Sebagai gantinya, Israel mengerahkan 15 jet tempur yang melepaskan 10 rudal ke Doha. Serangan tersebut menewaskan enam orang, termasuk seorang pejabat keamanan Qatar. Namun, tidak ada satu pun pemimpin Hamas yang menjadi target tewas. Korban jiwa justru meliputi kerabat dan ajudan delegasi Hamas. Putra pemimpin Hamas berbasis Qatar, Khalil al-Hayya, yakni Hammam, turut meninggal.
Laporan Channel 12 Israel menyebut banyak pejabat keamanan negara itu sebenarnya menolak rencana serangan. Kepala Staf Angkatan Darat Eyal Zamir, Direktur Mossad David Barnea, hingga Penasihat Keamanan Nasional Tzachi Hanegbi disebut mendorong agar operasi ditunda.
Namun, keputusan tetap dijalankan atas dukungan Perdana Menteri Benjamin Netanyahu, Menteri Pertahanan Israel Katz, pejabat sementara Shin Bet yang dikenal sebagai “Mem,” dan Menteri Urusan Strategis Ron Dermer.
Serangan Israel ke Doha dilakukan saat delegasi Hamas berada di Qatar untuk membicarakan kesepakatan gencatan senjata. Tindakan ini memicu kecaman internasional, mengingat waktunya bertepatan dengan proses diplomasi.
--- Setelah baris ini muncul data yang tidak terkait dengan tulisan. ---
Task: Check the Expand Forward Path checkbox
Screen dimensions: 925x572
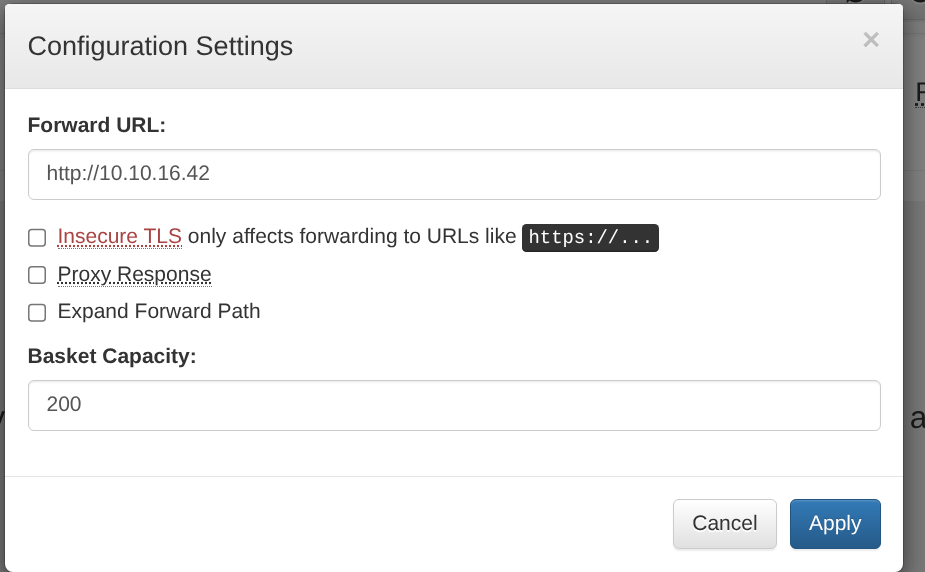Action: click(37, 312)
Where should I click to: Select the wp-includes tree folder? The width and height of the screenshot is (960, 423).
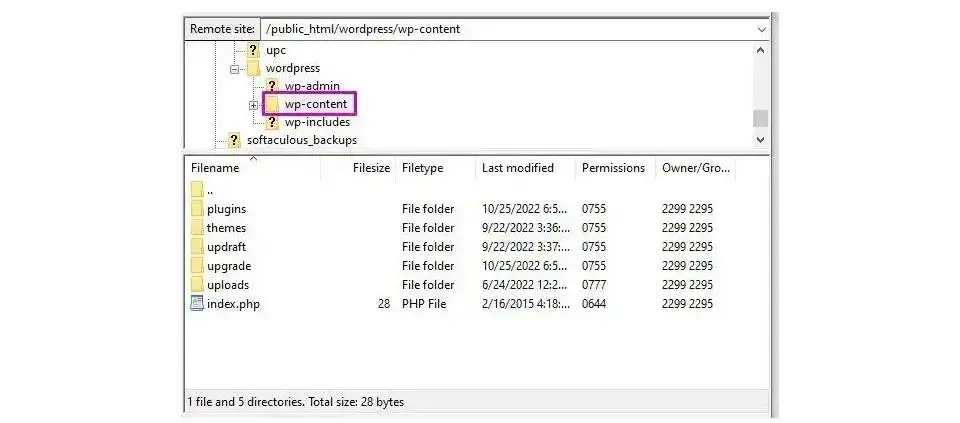pos(317,122)
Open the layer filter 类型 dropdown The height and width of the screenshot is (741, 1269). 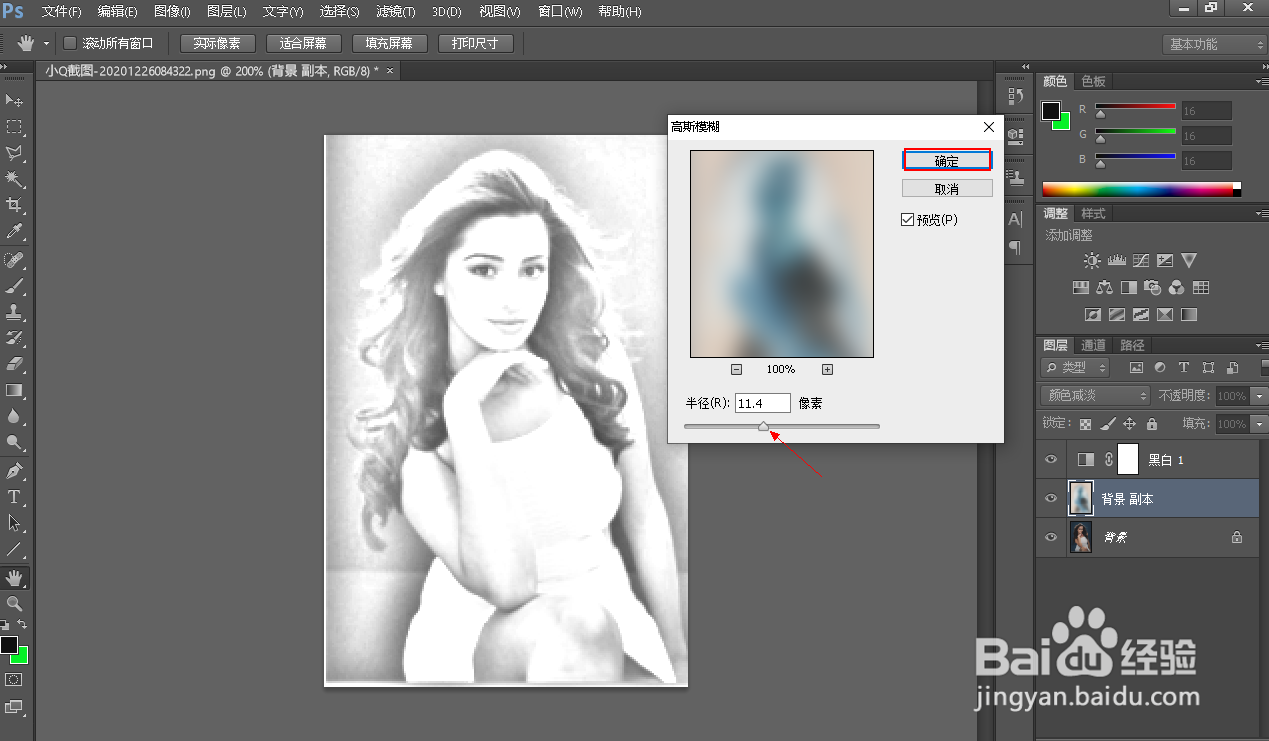[1074, 367]

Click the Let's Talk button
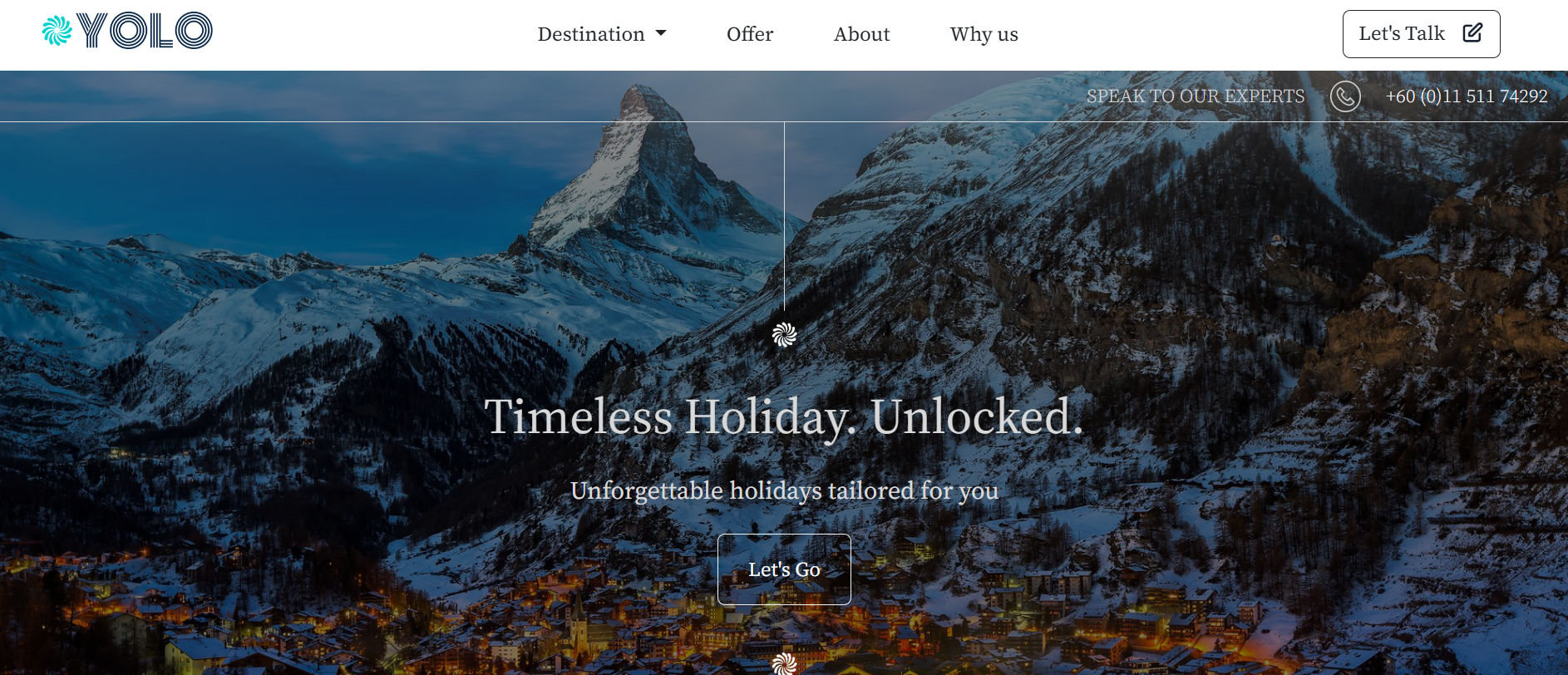pyautogui.click(x=1421, y=34)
Sebelumnya, agen Mossad terlibat dalam operasi besar, termasuk pembunuhan pemimpin Hamas Ismail Haniyeh di Iran pada Juli 2024, serangan kejutan Israel ke Iran pada Juni 2025, serta operasi rahasia melalui pager yang menargetkan anggota Hezbollah di Lebanon pada September 2024.